#### [Consigne]
Dans toutes les entrées ci-dessous, remplacez « Viewport » par « Window » et recopiez le reste sans modification.

#### [Données brutes]
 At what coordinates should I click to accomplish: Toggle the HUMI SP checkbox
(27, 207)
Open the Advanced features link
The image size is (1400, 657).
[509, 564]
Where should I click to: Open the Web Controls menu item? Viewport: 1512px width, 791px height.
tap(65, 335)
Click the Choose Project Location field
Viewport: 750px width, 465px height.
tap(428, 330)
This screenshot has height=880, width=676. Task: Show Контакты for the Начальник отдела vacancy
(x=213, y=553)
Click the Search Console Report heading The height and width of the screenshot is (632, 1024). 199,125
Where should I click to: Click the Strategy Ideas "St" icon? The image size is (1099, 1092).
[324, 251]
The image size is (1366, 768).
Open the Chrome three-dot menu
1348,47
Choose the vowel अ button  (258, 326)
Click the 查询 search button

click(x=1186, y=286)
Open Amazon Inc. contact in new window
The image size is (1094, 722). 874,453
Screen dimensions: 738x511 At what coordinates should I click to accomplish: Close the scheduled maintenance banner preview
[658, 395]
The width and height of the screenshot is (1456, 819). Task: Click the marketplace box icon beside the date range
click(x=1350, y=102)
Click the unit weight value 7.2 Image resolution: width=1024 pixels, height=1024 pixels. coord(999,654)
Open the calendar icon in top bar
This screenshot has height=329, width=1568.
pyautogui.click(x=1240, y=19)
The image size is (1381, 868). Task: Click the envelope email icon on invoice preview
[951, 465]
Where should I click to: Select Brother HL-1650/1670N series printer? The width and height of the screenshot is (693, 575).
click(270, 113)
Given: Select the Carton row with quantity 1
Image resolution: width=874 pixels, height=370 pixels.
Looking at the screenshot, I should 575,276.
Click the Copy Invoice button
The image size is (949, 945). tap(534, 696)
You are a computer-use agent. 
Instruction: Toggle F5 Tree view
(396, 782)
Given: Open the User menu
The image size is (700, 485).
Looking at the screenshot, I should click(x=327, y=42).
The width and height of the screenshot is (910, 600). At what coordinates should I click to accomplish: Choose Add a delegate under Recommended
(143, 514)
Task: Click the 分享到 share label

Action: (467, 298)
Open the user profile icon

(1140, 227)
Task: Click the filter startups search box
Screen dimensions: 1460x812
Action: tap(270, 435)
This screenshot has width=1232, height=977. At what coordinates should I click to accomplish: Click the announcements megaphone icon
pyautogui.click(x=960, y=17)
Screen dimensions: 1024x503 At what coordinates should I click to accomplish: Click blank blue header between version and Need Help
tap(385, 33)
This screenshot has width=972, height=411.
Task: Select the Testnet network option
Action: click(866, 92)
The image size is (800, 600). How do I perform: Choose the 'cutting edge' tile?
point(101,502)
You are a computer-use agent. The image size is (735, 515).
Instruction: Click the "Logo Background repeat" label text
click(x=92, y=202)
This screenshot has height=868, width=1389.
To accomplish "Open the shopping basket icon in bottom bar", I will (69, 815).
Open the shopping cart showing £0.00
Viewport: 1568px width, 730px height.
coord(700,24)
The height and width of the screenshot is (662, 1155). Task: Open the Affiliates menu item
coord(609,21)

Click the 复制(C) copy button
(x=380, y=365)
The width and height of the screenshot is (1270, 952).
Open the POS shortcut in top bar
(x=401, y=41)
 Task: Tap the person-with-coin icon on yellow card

#### [Solution]
 At what coordinates should I click to accomplish: Toggle the HUMI SP checkbox
(27, 207)
Open the Advanced features link
The image size is (1400, 657).
[509, 564]
Where should I click to: Open the Web Controls menu item? Window: 1512px width, 791px height.
tap(65, 335)
Click the Choose Project Location field
Window: 750px width, 465px height.
tap(428, 330)
This screenshot has height=880, width=676. Task: Show Контакты for the Начальник отдела vacancy
(x=213, y=553)
Click the Search Console Report heading The height and width of the screenshot is (632, 1024). 199,125
Where should I click to: Click the Strategy Ideas "St" icon? The image size is (1099, 1092).
[324, 251]
The image size is (1366, 768).
Open the Chrome three-dot menu
1348,47
Choose the vowel अ button  (258, 326)
Click the 查询 search button

click(x=1186, y=286)
Open Amazon Inc. contact in new window
The image size is (1094, 722). 874,453
Screen dimensions: 738x511 At what coordinates should I click to accomplish: Close the scheduled maintenance banner preview
[658, 395]
The width and height of the screenshot is (1456, 819). Task: Click the marketplace box icon beside the date range
click(x=1350, y=102)
Click the unit weight value 7.2 Image resolution: width=1024 pixels, height=1024 pixels. coord(999,654)
Open the calendar icon in top bar
This screenshot has height=329, width=1568.
pyautogui.click(x=1240, y=19)
The image size is (1381, 868). Task: Click the envelope email icon on invoice preview
[951, 465]
Where should I click to: Select Brother HL-1650/1670N series printer? The width and height of the screenshot is (693, 575).
click(270, 113)
Given: Select the Carton row with quantity 1
Image resolution: width=874 pixels, height=370 pixels.
Looking at the screenshot, I should 575,276.
Click the Copy Invoice button
The image size is (949, 945). tap(534, 696)
You are a computer-use agent. 
Instruction: Toggle F5 Tree view
(396, 782)
Given: Open the User menu
The image size is (700, 485).
Looking at the screenshot, I should click(x=327, y=42).
The width and height of the screenshot is (910, 600). At what coordinates should I click to accomplish: Choose Add a delegate under Recommended
(143, 514)
Task: Click the 分享到 share label

Action: (467, 298)
Open the user profile icon

(1140, 227)
Task: Click the filter startups search box
Screen dimensions: 1460x812
Action: tap(270, 435)
This screenshot has width=1232, height=977. At what coordinates should I click to accomplish: Click the announcements megaphone icon
pyautogui.click(x=960, y=17)
Screen dimensions: 1024x503 At what coordinates should I click to accomplish: Click blank blue header between version and Need Help
tap(385, 33)
This screenshot has width=972, height=411.
Task: Select the Testnet network option
Action: click(866, 92)
The image size is (800, 600). How do I perform: Choose the 'cutting edge' tile?
point(101,502)
You are a computer-use agent. The image size is (735, 515).
Instruction: Click the "Logo Background repeat" label text
click(x=92, y=202)
This screenshot has height=868, width=1389.
To accomplish "Open the shopping basket icon in bottom bar", I will (69, 815).
Open the shopping cart showing £0.00
Window: 1568px width, 730px height.
coord(700,24)
The height and width of the screenshot is (662, 1155). Task: Open the Affiliates menu item
coord(609,21)

Click the 复制(C) copy button
(x=380, y=365)
The width and height of the screenshot is (1270, 952).
Open the POS shortcut in top bar
(x=401, y=41)
 Task: Tap the person-with-coin icon on yellow card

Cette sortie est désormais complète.